Dernière du groupe B au terme de la quatrième journée de la phase de poule de la Ligue des champions, la Juve d’Antonio Conte s’est, depuis, relevée à l’instar de la victoire face à Copenhague mercredi qui qualifie pratiquement la Vieille Dame en 8es de finale de la C1.Gabriel Bouys/AFP
En quatre jours, la Juventus Turin a repris la tête du championnat d'Italie et sa course vers les 8es de finale de la Ligue des champions, grâce au retour du fameux bloc d'Antonio Conte.
Depuis cinq semaines, seul le grand Real Madrid a pris des points à la Juve. La claque contre la Fiorentina (4-2) du 20 octobre s'est révélée salutaire. Depuis ces quatre buts concédés en un quart d'heure de néant, les « Bianconeri » ont retrouvé leur concentration et leur grande force collective.
« Nous avons pris des gros "gnons", utiles pour réveiller un peu l'orgueil endormi », explique Conte après la victoire contre le FC Copenhague (3-1).
« J'ai de grands hommes et de grands footballeurs, très autocritiques et hypercritiques », ajoute-t-il.
En début de saison, la « Vieille Dame » semblait peiner dans les escaliers trop raides de la C1. Rien de grave en série A, où, hormis Florence et un nul à l'Inter (1-1), elle avait suffisamment de marge pour battre tous ses adversaires.
Mais en Ligue des champions, le départ fut vraiment souffreteux. Nul à Copenhague (1-1) contre une équipe moyenne, nul à Turin contre le Galatasaray de Didier Drogba (2-2) sur une déconcentration à la dernière seconde, et un seul point contre le Real (2-1/2-2).
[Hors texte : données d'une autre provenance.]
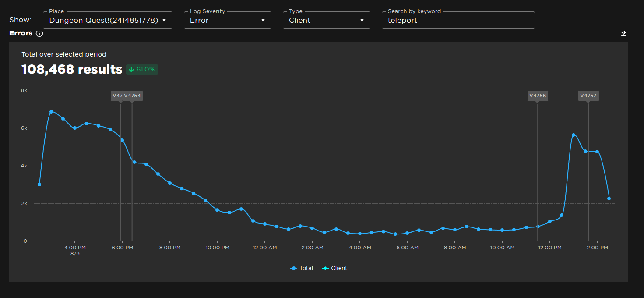Viewport: 644px width, 298px height.
Task: Click the highest peak data point on the chart
Action: pos(51,112)
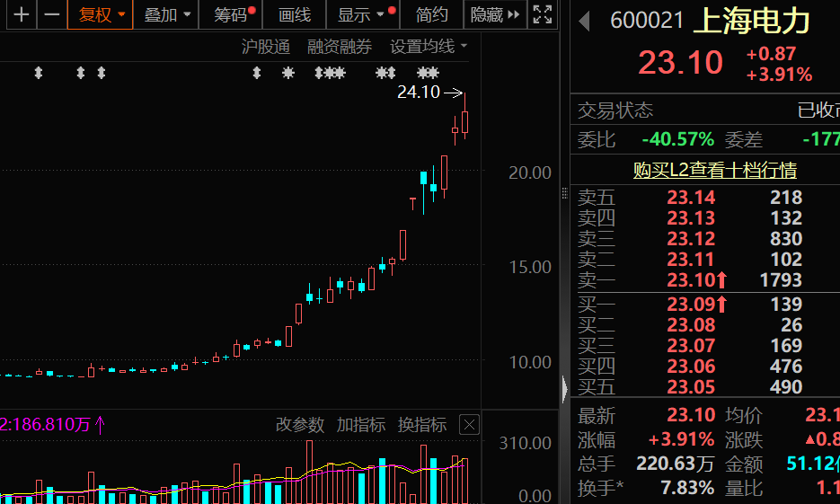
Task: Select the 画线 drawing tool
Action: (x=294, y=14)
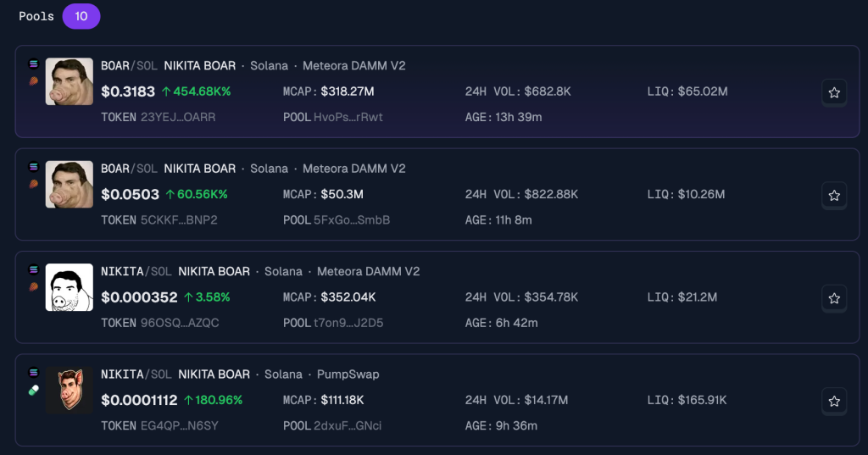Click the Solana chain icon in the $0.3183 BOAR row

[34, 64]
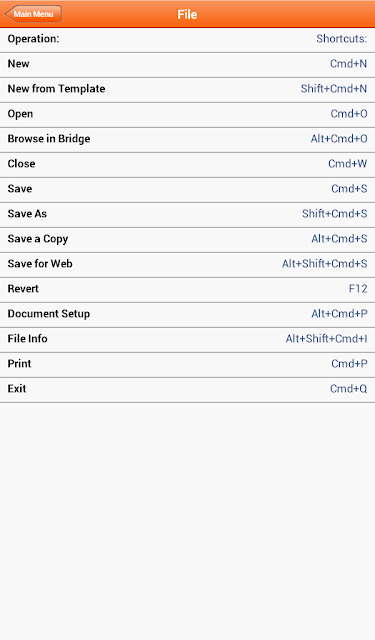Click the File title in header
The width and height of the screenshot is (375, 640).
tap(187, 14)
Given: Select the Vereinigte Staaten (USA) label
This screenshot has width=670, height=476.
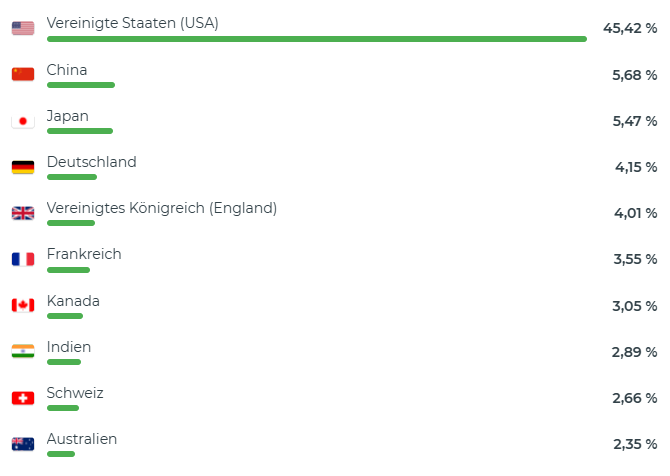Looking at the screenshot, I should click(132, 23).
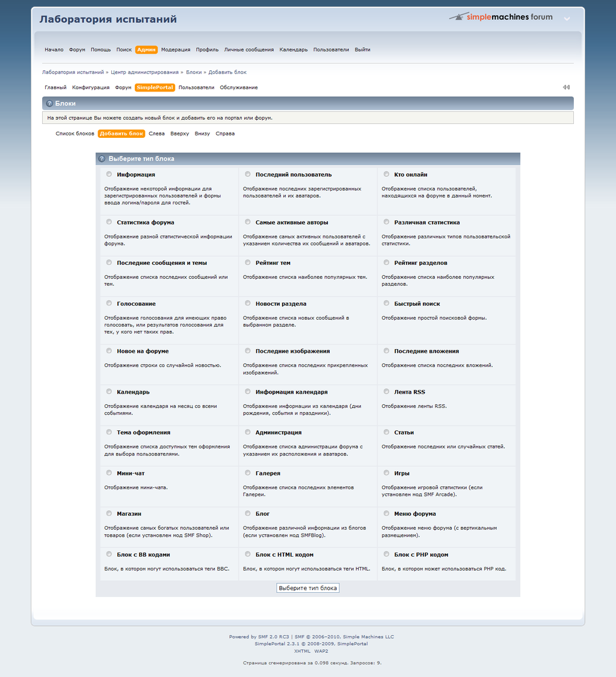The image size is (616, 677).
Task: Follow the Центр администрирования breadcrumb link
Action: pos(144,72)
Dernière de son groupe B, la Juve risquait la retraite anticipée, un désastre pour Conte qui, après deux « scudetti » consécutifs, rêve de se mesurer aux cadors européens, la normalité pour le géant turinois.
« Discipline défensive »
« Nous nous sommes mis nous-mêmes dans cette situation, il faudra en sortir », prévient le « Mister » dans l'optique du match contre le Galatasaray. Un nul suffit à la Juve pour aller en 8es de finale. « Au moins maintenant, ça ne dépend que de nous, ajoute-t-il. Mais il faut aller à Istanbul pour gagner, cette équipe n'est pas faite pour les calculs.»
« Il fallait passer la vitesse supérieure et redevenir la grande équipe que nous étions », appuie Leonardo Bonucci, redevenu souverain au centre de la défense après un début de saison personnel plutôt oublieux.
La Juve a retrouvé toute sa discipline défensive, qui lui a permis d'aligner cinq victoires de rang sans prendre de but en série A et de reprendre la tête à l'AS Rome, qui a pourtant réussi un départ canon (33 points sur 39 possibles).
La preuve, Conte a pesté mercredi soir contre le but concédé au FCK, sur une bête touche. « Si nous n'avions pas pris ce but, j'aurais été encore plus content », a dit le très exigeant technicien.
Il répète depuis la saison dernière que son effectif ne peut pas rivaliser avec les pontes de la C1 comme le Bayern Munich ou le Real, bien plus riches, et qu'il faut miser sur la force collective.
Il a retrouvé son bloc, et profite en outre de la bonne passe de Fernando Llorente, très actif contre Copenhague où il a réussi huit remises, gagné 13 duels, récupéré trois ballons et obtenu le penalty du 2-1.
Seule petite ombre au tableau, Carlos Tevez n'a plus marqué sur la scène européenne depuis bientôt quatre ans (le 7 avril 2009 avec Manchester United). Contre le FCK, il est resté transparent. Mais le collectif turinois peut mettre fin au jeûne de « L'Apache » dès le 10 décembre à Istanbul.